◆ PROVIDED DATA ◆
===============
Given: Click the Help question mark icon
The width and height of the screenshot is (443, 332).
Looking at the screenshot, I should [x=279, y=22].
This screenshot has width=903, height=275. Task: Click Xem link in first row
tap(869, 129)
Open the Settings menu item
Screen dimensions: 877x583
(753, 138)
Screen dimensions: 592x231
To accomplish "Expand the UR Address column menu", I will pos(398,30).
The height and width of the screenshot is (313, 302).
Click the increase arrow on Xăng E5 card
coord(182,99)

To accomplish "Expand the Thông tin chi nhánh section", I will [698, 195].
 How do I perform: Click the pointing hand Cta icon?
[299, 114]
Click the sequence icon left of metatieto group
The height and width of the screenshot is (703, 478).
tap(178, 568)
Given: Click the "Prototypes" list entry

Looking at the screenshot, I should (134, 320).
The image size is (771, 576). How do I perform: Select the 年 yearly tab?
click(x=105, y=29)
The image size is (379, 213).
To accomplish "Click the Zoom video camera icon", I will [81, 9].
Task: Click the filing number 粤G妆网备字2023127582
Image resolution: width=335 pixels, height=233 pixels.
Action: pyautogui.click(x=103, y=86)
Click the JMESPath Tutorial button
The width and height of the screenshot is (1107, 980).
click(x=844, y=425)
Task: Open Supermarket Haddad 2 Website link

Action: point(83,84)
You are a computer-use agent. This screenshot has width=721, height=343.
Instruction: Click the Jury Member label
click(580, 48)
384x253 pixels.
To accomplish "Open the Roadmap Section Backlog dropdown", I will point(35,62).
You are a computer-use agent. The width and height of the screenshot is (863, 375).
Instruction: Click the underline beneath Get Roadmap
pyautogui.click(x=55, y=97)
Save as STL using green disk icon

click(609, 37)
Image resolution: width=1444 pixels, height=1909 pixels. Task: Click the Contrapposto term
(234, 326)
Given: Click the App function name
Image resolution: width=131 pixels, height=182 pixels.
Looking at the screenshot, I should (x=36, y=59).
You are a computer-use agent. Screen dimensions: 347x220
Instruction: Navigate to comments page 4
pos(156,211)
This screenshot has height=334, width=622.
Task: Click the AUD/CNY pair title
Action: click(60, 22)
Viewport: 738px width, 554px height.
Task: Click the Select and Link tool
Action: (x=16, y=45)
===============
Please restate the records from the line with "Given: Click the App function name" up to and including the line with "Looking at the screenshot, I should (x=36, y=59).", replacing "function name" with "function label" and leaving everything else unchanged.

◆ ANSWER FOR THE TASK ◆
Given: Click the App function label
Image resolution: width=131 pixels, height=182 pixels.
Looking at the screenshot, I should (x=36, y=59).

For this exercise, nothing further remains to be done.